--- Exercise goal ---
Give the lines again exactly as they appear, beginning at the one with "Start (625, 516)" and ending at the last line of the records.

-*-

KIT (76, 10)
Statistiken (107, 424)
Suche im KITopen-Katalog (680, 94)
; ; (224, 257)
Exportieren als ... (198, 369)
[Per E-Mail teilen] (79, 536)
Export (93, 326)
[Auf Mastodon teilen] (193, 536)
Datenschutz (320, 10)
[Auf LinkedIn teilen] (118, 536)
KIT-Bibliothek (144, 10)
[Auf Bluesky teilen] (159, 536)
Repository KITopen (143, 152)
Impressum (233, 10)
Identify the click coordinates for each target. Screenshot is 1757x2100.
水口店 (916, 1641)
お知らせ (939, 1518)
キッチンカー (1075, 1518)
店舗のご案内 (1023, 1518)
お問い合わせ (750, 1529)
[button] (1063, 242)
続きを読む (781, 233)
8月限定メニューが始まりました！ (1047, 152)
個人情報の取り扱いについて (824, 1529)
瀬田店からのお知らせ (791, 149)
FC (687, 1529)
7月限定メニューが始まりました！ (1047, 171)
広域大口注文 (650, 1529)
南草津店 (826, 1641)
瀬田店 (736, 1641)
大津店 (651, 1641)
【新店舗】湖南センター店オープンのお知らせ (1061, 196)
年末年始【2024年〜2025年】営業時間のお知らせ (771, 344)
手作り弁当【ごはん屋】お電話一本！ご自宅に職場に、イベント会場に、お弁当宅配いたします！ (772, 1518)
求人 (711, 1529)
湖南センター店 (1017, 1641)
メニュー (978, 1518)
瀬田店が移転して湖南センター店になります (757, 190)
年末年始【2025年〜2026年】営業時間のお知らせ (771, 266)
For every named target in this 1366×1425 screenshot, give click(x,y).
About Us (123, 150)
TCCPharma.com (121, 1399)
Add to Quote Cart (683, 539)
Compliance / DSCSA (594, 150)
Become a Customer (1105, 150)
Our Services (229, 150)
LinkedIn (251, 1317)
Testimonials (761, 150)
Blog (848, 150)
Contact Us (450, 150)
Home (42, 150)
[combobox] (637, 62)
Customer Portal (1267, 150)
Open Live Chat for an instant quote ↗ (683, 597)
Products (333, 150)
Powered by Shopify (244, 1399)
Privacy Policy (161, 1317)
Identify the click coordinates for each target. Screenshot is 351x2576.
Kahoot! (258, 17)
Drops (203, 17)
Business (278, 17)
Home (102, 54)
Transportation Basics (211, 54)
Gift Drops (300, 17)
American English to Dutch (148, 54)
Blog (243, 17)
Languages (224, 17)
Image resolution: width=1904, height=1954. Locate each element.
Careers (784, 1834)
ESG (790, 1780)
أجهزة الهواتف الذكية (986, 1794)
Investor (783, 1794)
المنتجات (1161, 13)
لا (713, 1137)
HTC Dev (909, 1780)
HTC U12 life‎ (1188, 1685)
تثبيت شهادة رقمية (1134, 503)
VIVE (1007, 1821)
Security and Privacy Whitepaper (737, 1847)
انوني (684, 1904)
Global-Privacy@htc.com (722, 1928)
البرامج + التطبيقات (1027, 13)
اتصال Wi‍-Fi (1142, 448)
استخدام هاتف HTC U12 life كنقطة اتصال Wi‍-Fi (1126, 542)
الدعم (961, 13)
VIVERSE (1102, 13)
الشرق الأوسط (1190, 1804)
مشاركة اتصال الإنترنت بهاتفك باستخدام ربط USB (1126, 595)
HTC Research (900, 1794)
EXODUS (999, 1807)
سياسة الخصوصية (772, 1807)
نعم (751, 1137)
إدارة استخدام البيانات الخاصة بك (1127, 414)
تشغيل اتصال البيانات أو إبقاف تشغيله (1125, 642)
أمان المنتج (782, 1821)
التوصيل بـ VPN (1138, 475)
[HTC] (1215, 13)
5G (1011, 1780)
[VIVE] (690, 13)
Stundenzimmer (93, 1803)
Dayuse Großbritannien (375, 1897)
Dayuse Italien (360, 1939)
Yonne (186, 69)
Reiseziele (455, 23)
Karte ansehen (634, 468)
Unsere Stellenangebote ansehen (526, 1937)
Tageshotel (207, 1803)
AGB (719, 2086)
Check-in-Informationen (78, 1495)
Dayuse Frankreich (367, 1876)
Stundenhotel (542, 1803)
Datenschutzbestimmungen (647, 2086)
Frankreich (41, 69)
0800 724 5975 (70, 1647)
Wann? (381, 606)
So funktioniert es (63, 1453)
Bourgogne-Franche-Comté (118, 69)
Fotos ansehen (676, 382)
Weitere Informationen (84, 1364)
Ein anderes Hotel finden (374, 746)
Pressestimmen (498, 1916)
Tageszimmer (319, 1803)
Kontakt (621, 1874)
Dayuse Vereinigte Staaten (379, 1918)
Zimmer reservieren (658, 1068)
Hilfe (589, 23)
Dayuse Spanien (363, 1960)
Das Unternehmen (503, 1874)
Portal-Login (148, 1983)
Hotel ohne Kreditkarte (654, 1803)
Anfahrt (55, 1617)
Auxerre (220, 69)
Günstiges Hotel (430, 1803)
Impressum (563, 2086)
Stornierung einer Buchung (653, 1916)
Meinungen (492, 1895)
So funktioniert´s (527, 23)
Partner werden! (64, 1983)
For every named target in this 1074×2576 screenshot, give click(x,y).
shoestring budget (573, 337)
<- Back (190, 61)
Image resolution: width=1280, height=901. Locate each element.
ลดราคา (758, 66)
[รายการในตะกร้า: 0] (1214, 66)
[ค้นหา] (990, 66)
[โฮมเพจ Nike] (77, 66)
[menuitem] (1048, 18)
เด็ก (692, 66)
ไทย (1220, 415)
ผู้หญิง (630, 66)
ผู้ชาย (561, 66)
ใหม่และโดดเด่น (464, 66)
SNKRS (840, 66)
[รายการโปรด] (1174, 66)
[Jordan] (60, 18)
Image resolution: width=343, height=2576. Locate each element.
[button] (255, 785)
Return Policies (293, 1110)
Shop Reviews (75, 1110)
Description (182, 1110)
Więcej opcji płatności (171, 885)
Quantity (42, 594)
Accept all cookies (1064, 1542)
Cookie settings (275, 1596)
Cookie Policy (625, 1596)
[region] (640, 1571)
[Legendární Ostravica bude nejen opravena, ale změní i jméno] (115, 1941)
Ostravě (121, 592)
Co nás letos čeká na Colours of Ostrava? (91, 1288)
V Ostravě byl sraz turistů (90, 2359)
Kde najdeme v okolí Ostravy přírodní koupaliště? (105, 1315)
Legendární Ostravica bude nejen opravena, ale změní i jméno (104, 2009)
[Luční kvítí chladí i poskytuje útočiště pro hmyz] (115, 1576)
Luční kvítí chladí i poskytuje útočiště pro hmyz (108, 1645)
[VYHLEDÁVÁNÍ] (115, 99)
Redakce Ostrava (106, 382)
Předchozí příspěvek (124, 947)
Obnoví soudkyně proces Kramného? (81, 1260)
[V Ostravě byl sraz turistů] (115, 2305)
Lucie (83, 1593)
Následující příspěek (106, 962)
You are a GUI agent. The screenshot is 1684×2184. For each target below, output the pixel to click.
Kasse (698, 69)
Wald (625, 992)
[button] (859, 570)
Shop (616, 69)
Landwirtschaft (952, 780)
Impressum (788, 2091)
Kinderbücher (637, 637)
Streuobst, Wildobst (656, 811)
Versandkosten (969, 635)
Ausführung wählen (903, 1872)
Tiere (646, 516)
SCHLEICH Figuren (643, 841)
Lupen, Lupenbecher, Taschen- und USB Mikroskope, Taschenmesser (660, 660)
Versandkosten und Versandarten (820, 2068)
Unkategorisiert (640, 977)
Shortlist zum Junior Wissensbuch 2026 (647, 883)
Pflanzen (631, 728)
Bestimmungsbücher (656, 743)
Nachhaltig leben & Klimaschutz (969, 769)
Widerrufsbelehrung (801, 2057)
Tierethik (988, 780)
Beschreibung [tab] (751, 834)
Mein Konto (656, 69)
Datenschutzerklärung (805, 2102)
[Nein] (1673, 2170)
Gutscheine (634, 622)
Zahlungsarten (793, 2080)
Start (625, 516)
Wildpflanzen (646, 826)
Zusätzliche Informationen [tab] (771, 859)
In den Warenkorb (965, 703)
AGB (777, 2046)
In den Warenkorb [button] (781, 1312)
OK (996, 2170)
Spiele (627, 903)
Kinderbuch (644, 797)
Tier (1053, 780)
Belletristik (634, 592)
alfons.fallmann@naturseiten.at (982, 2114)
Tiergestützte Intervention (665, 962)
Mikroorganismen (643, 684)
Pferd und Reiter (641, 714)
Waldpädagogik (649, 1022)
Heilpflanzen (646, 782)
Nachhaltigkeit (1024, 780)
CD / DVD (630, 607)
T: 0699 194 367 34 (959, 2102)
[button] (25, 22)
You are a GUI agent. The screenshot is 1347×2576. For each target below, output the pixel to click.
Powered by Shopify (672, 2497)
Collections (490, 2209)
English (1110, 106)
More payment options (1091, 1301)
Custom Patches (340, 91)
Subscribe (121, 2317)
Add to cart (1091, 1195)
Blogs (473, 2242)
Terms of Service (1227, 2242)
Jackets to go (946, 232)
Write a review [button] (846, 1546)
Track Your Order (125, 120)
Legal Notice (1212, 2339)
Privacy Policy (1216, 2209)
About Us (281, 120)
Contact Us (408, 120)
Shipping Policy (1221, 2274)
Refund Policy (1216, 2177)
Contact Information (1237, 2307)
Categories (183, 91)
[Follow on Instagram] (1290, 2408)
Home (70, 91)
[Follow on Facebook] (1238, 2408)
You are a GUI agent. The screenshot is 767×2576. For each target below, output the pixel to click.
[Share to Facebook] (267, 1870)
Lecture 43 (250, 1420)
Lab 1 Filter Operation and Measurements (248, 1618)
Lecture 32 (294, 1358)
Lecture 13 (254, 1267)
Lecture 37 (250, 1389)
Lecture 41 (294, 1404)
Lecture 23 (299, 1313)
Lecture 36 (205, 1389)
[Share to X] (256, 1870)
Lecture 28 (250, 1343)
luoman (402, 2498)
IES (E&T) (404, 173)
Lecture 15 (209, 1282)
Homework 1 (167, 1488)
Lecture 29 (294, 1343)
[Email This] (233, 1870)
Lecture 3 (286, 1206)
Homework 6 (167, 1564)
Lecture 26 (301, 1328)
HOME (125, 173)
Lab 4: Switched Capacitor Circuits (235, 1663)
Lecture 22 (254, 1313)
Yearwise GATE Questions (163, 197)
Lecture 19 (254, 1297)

-*-

--- Response area ---
Start (625, 516)
Wildpflanzen (646, 826)
Zusätzliche Informationen [tab] (771, 859)
In den Warenkorb (965, 703)
AGB (777, 2046)
In den Warenkorb [button] (781, 1312)
OK (996, 2170)
Spiele (627, 903)
Kinderbuch (644, 797)
Tier (1053, 780)
Belletristik (634, 592)
alfons.fallmann@naturseiten.at (982, 2114)
Tiergestützte Intervention (665, 962)
Mikroorganismen (643, 684)
Pferd und Reiter (641, 714)
Waldpädagogik (649, 1022)
Heilpflanzen (646, 782)
Nachhaltigkeit (1024, 780)
CD / DVD (630, 607)
T: 0699 194 367 34 (959, 2102)
[button] (25, 22)
You are a GUI agent. The screenshot is 1347×2576. For each target below, output the pixel to click.
Powered by Shopify (672, 2497)
Collections (490, 2209)
English (1110, 106)
More payment options (1091, 1301)
Custom Patches (340, 91)
Subscribe (121, 2317)
Add to cart (1091, 1195)
Blogs (473, 2242)
Terms of Service (1227, 2242)
Jackets to go (946, 232)
Write a review [button] (846, 1546)
Track Your Order (125, 120)
Legal Notice (1212, 2339)
Privacy Policy (1216, 2209)
About Us (281, 120)
Contact Us (408, 120)
Shipping Policy (1221, 2274)
Refund Policy (1216, 2177)
Contact Information (1237, 2307)
Categories (183, 91)
[Follow on Instagram] (1290, 2408)
Home (70, 91)
[Follow on Facebook] (1238, 2408)
You are a GUI agent. The screenshot is 767×2576. For each target below, output the pixel to click.
[Share to Facebook] (267, 1870)
Lecture 43 (250, 1420)
Lab 1 Filter Operation and Measurements (248, 1618)
Lecture 32 (294, 1358)
Lecture 13 (254, 1267)
Lecture 37 (250, 1389)
Lecture 41 (294, 1404)
Lecture 23 (299, 1313)
Lecture 36 (205, 1389)
[Share to X] (256, 1870)
Lecture 28 (250, 1343)
luoman (402, 2498)
IES (E&T) (404, 173)
Lecture 15 (209, 1282)
Homework 1 (167, 1488)
Lecture 29 (294, 1343)
[Email This] (233, 1870)
Lecture 3 (286, 1206)
Homework 6 (167, 1564)
Lecture 26 (301, 1328)
HOME (125, 173)
Lab 4: Switched Capacitor Circuits (235, 1663)
Lecture 22 (254, 1313)
Yearwise GATE Questions (163, 197)
Lecture 19 (254, 1297)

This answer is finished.